Begin at the line containing "628x401 pixels. At" and give again every line to the end of the records, exactly, without the pictures.

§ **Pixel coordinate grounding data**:
—————

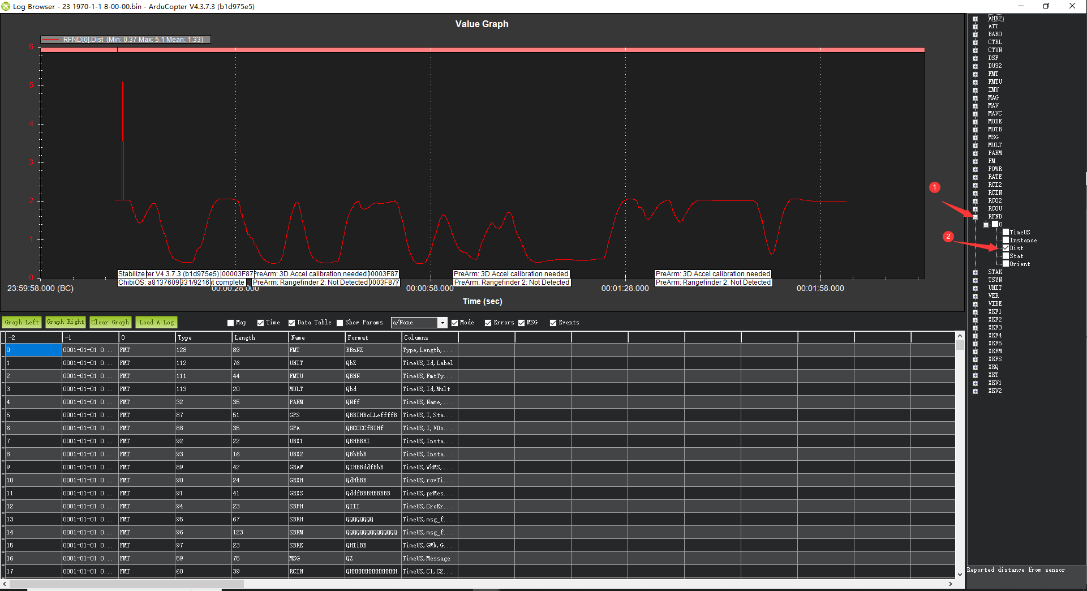Expand the VIBE tree node

tap(975, 304)
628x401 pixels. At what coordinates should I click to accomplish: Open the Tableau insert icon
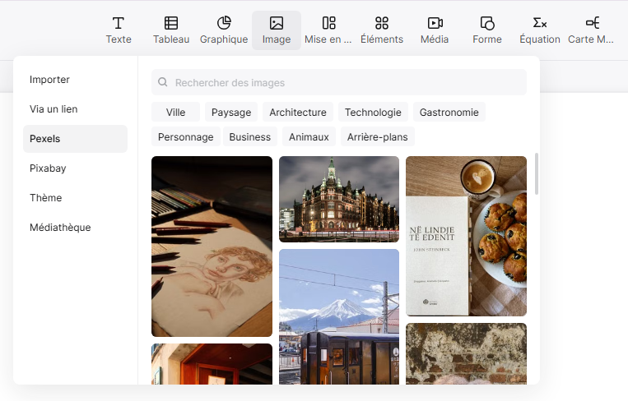coord(171,23)
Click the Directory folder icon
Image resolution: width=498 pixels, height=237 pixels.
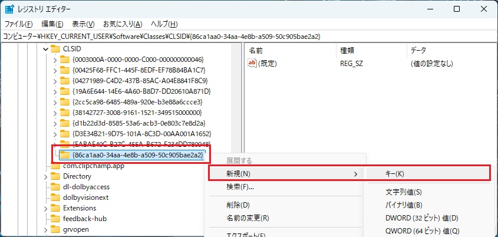55,176
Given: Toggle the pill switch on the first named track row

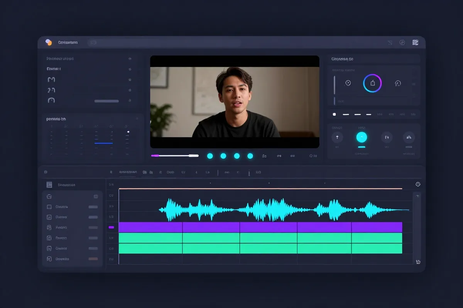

—————

§ **Answer for this exercise**:
628x401 pixels. At what coordinates should I click to accomplish: Open the Tableau insert icon
coord(171,23)
Click the Directory folder icon
Image resolution: width=498 pixels, height=237 pixels.
55,176
Given: Toggle the pill switch on the first named track row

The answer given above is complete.